**Aim of the exercise:**
Find each row below that contains the string "using", with matching case, and copy those rows in full.

======== Raw records ========

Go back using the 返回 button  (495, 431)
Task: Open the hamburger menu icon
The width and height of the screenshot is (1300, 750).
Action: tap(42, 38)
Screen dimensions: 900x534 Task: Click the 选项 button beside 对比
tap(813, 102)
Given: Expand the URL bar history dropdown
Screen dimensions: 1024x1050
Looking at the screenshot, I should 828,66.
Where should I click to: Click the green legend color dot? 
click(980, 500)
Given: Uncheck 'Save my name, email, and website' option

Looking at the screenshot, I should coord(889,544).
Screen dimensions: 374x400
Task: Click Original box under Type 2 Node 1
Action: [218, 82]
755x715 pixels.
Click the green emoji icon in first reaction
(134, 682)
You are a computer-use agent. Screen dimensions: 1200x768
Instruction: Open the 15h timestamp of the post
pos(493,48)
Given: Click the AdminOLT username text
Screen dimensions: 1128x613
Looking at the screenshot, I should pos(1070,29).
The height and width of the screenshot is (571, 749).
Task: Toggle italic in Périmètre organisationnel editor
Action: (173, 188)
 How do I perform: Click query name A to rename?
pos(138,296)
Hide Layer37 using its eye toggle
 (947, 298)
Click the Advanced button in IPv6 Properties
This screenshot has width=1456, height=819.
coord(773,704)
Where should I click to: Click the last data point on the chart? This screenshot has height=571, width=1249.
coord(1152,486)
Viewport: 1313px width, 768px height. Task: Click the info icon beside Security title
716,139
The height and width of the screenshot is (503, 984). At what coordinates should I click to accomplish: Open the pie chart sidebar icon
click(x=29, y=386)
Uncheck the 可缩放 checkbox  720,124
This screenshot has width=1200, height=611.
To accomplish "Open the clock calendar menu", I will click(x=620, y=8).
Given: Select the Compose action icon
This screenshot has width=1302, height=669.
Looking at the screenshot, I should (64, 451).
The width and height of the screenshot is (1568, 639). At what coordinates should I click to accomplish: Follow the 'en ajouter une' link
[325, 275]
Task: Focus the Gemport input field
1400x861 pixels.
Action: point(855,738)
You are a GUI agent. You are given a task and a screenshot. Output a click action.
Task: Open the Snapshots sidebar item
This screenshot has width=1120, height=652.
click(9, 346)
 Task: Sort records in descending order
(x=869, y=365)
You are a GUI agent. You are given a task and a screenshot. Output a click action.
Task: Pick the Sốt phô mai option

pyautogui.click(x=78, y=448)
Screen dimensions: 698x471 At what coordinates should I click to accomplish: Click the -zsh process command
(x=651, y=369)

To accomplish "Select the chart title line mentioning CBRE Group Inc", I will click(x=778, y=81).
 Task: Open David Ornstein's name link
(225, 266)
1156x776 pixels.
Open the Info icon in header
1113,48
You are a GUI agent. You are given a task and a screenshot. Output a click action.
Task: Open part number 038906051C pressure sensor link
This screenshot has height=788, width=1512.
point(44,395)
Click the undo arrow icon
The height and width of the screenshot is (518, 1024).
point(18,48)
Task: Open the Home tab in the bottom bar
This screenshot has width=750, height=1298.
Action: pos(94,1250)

========

**Full answer:**
Go back using the 返回 button  (495, 431)
Hide Layer37 using its eye toggle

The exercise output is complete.